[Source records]
=-=-=-=-=

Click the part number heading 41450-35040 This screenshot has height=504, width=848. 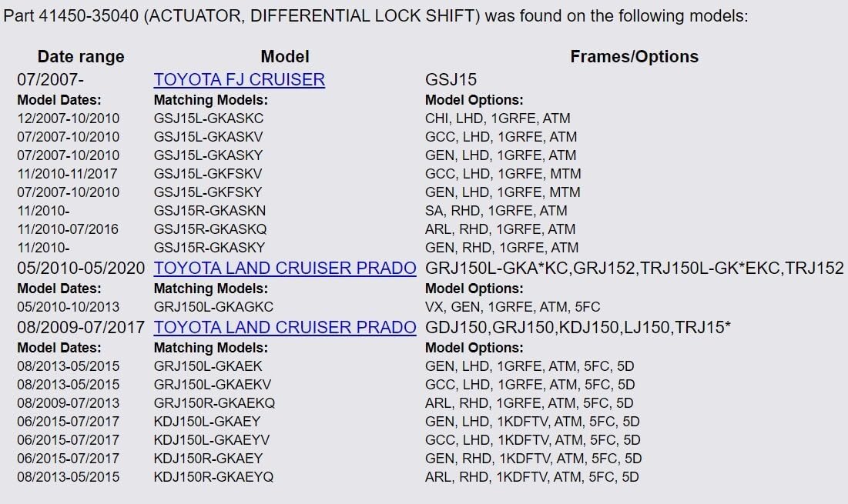[89, 16]
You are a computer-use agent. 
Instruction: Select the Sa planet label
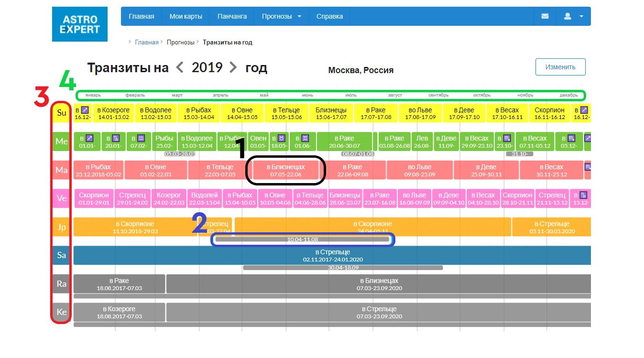62,255
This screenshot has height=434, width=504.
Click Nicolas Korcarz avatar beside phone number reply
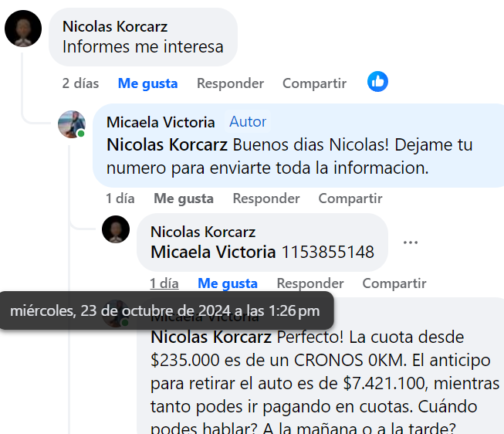[116, 229]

=-=-=-=-=

> What you are asked to do
The reply needs to repeat exactly the line containing "You are a computer-use agent." and each line after it, through the final line of the entries above, and to skip the pictures.

> Result
You are a computer-use agent. 
Instruction: Select the Sa planet label
62,255
This screenshot has height=434, width=504.
Click Nicolas Korcarz avatar beside phone number reply
[116, 229]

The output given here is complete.